(Stored items)
--- --- ---
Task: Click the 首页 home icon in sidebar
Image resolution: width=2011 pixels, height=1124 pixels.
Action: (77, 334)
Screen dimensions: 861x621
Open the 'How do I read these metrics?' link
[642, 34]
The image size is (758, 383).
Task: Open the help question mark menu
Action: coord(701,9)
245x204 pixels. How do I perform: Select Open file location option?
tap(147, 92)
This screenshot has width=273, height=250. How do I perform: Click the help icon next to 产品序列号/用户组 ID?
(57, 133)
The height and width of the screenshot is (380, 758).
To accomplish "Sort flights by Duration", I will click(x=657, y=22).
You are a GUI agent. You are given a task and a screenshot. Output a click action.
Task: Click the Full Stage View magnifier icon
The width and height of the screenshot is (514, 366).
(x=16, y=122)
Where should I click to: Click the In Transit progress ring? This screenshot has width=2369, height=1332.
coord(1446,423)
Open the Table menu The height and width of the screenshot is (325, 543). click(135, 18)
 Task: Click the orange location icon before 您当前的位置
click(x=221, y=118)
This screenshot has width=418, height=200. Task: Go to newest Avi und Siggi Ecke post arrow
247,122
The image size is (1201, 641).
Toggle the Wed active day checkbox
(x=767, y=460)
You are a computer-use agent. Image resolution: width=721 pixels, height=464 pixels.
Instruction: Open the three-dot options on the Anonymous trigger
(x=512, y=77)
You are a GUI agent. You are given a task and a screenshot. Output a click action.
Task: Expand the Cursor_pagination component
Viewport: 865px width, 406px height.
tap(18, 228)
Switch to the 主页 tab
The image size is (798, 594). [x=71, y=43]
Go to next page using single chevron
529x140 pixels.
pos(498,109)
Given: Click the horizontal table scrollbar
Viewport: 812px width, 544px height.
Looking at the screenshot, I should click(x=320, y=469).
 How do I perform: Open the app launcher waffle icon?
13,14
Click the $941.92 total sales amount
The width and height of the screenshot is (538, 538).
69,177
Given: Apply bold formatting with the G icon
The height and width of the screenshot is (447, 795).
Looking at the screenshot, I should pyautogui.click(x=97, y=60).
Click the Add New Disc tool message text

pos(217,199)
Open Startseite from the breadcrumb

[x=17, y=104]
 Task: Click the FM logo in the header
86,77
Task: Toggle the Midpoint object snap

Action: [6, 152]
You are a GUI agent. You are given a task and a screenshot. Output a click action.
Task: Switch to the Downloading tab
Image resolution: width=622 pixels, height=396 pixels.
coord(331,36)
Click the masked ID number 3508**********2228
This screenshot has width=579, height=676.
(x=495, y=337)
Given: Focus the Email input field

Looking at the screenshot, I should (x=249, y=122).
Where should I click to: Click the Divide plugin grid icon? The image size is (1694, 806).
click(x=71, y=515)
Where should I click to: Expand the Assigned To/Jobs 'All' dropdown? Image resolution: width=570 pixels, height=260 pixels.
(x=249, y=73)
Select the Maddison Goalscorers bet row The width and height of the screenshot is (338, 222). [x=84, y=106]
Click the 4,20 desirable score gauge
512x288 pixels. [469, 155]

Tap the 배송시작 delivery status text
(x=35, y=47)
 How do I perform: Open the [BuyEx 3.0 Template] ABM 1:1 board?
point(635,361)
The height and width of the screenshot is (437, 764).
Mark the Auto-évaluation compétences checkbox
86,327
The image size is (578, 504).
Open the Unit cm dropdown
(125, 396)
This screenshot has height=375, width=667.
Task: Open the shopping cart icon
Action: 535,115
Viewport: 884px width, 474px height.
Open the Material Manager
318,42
--- --- ---
§ WORK INSTRUCTIONS:
Copy out once more, unchanged, the part of the listing that begins with the line containing "Click the $941.92 total sales amount" and ends with the line containing "Action: [6, 152]", including both of those lines.

§ RESPONSE TO THE EXERCISE:
Click the $941.92 total sales amount
The width and height of the screenshot is (538, 538).
69,177
Given: Apply bold formatting with the G icon
The height and width of the screenshot is (447, 795).
Looking at the screenshot, I should pyautogui.click(x=97, y=60).
Click the Add New Disc tool message text

pos(217,199)
Open Startseite from the breadcrumb

[x=17, y=104]
 Task: Click the FM logo in the header
86,77
Task: Toggle the Midpoint object snap

Action: [6, 152]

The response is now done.